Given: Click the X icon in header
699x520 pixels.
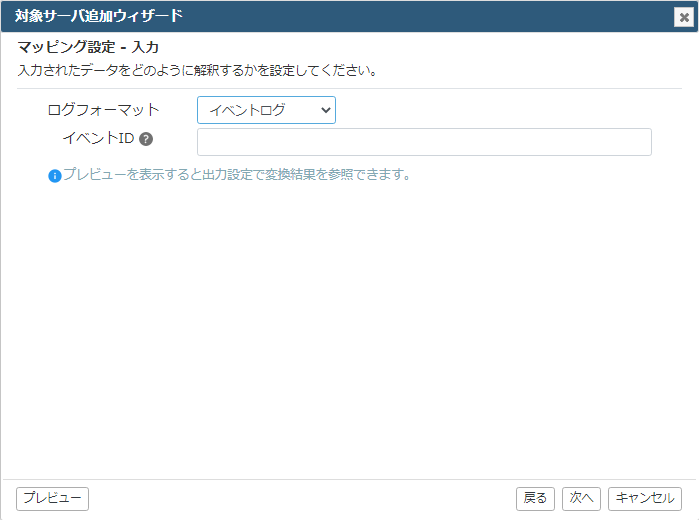Looking at the screenshot, I should [684, 17].
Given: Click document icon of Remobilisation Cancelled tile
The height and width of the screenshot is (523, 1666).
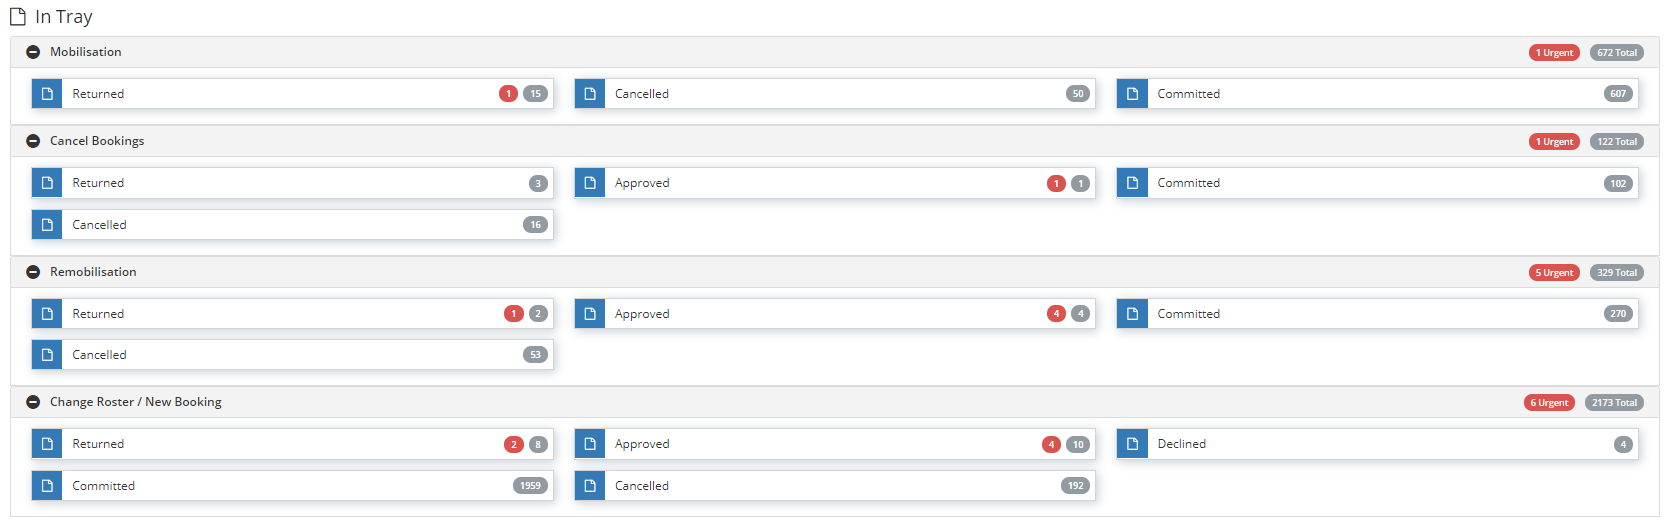Looking at the screenshot, I should [x=47, y=355].
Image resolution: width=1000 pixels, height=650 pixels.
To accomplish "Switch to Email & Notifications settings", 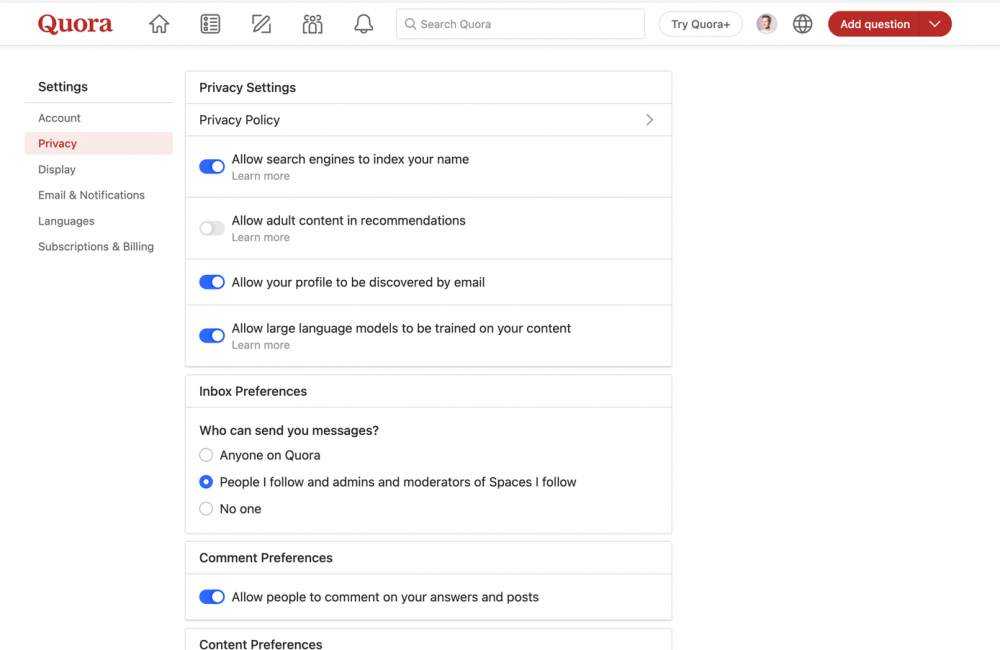I will [x=91, y=195].
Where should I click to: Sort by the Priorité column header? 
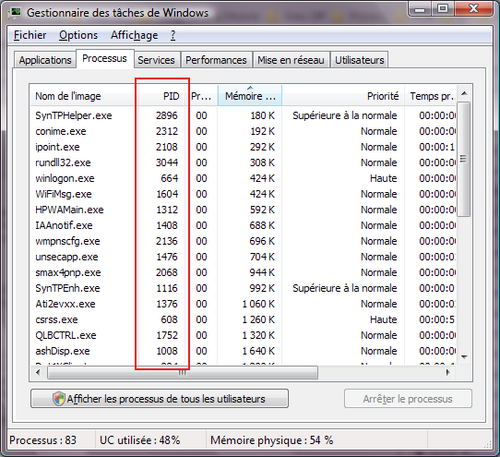click(343, 96)
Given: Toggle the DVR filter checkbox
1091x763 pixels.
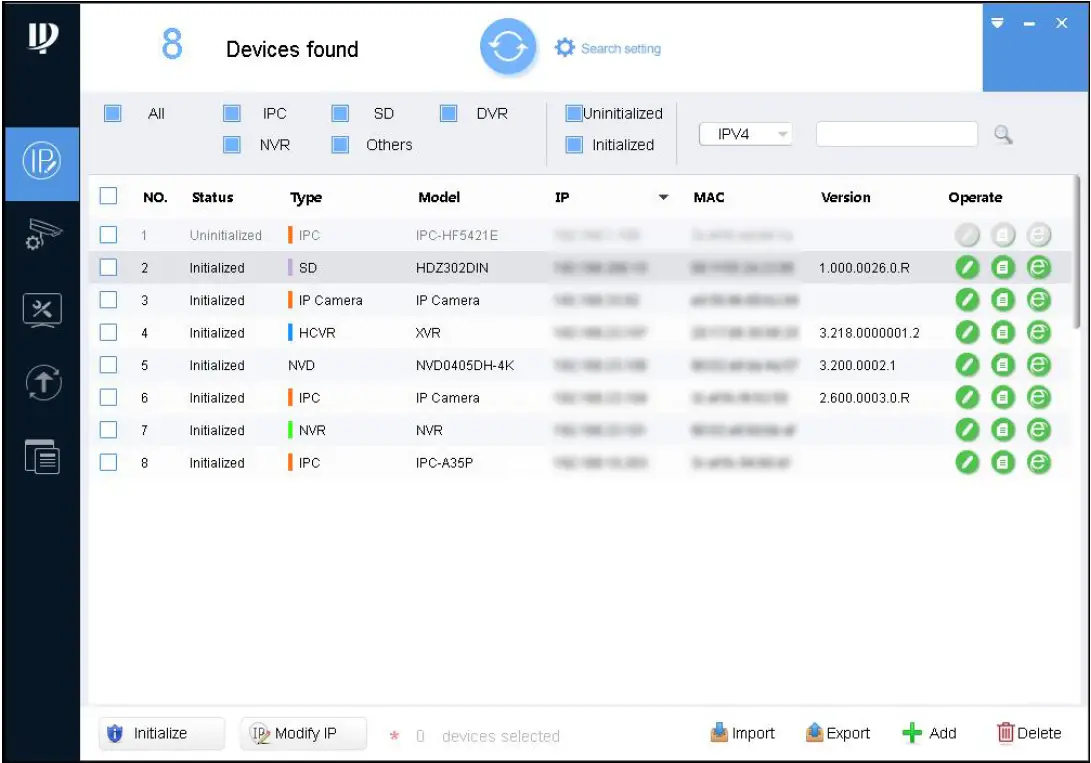Looking at the screenshot, I should pyautogui.click(x=449, y=113).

+--

→ **What you have to do**: Which lines of the data contain the word "Given"? Copy each one.

→ **Written reply**:
Given: Click the X icon in header
Given: Click document icon of Remobilisation Cancelled tile
Given: Toggle the DVR filter checkbox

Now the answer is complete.